-- begin --
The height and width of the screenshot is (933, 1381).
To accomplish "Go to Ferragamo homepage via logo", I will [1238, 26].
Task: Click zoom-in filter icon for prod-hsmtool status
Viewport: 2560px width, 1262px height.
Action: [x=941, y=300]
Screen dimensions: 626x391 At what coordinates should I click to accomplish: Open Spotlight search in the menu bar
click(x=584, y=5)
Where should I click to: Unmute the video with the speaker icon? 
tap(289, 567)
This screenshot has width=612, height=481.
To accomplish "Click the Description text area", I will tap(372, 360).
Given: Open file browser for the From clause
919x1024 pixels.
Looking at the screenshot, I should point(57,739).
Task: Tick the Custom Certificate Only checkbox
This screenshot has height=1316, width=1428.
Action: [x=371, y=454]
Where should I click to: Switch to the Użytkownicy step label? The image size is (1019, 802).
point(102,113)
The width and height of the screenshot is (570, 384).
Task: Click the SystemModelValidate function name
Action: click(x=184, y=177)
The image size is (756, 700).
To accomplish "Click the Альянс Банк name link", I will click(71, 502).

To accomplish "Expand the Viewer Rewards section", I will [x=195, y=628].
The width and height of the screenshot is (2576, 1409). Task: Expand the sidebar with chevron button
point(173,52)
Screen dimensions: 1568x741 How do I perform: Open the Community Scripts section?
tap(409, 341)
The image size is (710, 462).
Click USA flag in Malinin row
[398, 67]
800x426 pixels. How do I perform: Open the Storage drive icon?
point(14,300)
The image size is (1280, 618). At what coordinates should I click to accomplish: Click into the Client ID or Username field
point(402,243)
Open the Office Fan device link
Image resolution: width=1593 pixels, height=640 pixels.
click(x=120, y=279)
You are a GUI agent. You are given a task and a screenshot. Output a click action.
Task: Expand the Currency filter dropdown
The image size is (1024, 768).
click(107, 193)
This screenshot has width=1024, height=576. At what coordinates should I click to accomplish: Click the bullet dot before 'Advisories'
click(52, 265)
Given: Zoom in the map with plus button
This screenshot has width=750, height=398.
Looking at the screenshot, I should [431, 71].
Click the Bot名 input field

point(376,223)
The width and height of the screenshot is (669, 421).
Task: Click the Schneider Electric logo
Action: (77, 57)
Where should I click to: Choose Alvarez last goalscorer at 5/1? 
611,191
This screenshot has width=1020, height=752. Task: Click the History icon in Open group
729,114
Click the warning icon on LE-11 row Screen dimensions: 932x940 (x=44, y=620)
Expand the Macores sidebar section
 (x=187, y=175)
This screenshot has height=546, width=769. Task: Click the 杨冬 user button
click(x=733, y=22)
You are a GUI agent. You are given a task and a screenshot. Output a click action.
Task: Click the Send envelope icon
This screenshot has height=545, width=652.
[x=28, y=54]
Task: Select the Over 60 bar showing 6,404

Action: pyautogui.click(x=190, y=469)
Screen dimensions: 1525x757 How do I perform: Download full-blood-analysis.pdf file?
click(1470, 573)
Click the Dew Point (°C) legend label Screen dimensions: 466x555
-- end --
_WRITTEN INSTRUCTION_. Extract every line from the records above that contains the word "will", treating case as significant.

_SOLUTION FOR THIS PROBLEM_.
To accomplish "Go to Ferragamo homepage via logo", I will [1238, 26].
To accomplish "Click the Description text area", I will tap(372, 360).
To accomplish "Click the Альянс Банк name link", I will click(71, 502).
To accomplish "Expand the Viewer Rewards section", I will [x=195, y=628].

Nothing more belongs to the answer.